Pour agir, il faut ensuite choisir ses causes… donc pouvoir attribuer à chaque cause ainsi identifiée un degré de certitude. Cette intelligence-là a besoin de connaissances, de culture et de confrontation, de débat, de critique ! Alors tu vois, ta cause tu peux la lâcher et alors on pourra commencer à réfléchir ensemble.

En d’autres termes, faire la part des causes pour faire la part des choses !

Lorsque nous serons arrivés ensemble à un point qui nous semblera « la limite idéale de la connaissance que (nous pouvons) atteindre. (Nous pourrons) appeler cette limite idéale la vérité objective » pour paraphraser le fameux texte d’Einstein et Infeld.

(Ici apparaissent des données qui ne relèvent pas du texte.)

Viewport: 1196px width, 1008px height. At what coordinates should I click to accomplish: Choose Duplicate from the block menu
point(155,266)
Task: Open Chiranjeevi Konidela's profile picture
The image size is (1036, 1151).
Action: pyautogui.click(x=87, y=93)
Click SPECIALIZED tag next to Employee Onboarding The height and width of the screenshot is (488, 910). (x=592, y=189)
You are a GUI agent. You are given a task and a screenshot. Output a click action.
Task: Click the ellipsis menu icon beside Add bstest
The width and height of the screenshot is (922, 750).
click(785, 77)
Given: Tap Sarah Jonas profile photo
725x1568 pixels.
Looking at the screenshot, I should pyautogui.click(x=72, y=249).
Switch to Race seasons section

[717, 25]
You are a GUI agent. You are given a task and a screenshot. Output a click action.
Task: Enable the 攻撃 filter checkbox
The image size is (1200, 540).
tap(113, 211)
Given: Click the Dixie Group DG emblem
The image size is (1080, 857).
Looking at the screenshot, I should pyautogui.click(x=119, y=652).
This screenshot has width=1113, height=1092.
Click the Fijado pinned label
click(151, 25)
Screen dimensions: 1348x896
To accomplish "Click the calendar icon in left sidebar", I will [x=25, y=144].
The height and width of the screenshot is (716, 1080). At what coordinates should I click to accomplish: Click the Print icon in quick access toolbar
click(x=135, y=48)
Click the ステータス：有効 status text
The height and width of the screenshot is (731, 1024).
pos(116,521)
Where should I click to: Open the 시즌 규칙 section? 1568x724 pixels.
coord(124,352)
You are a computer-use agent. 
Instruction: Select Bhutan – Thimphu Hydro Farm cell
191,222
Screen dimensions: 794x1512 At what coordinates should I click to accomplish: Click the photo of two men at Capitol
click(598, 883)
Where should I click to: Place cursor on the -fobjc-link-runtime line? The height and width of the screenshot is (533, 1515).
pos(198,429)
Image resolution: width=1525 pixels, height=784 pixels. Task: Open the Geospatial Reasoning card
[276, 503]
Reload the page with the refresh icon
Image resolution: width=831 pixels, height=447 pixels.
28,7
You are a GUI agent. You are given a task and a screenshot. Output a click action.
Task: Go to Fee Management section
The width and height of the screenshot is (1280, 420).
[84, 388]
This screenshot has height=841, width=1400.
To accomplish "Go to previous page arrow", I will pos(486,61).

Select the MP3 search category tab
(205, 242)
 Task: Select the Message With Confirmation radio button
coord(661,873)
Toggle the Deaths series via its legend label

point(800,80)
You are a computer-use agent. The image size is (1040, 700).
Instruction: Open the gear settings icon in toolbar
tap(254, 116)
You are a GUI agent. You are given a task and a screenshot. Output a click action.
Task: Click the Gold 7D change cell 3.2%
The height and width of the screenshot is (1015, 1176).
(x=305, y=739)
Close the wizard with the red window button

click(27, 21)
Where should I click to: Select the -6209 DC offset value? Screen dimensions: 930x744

C’est certainement à ce prix que nos explications et décisions seront, à défaut d’être efficaces à coup sûr, du moins le plus éclairées que nous le pouvions. Sinon, fort de tes certitudes, tu tires comme un cowboy aussi vite que ton ombre mais pas sûr que tu atteignes la bonne cible !

En résumé, rare sont les cas où un effet n’a qu’une cause simple à cerner. Il s’agit presque toujours de causes multiples qu’il faut confronter à l’expérience et au débat pour cerner celles sur lesquelles agir.

J’ai bon chef ?

Oui tu as bon mais on ne va pas en faire toute une histoire.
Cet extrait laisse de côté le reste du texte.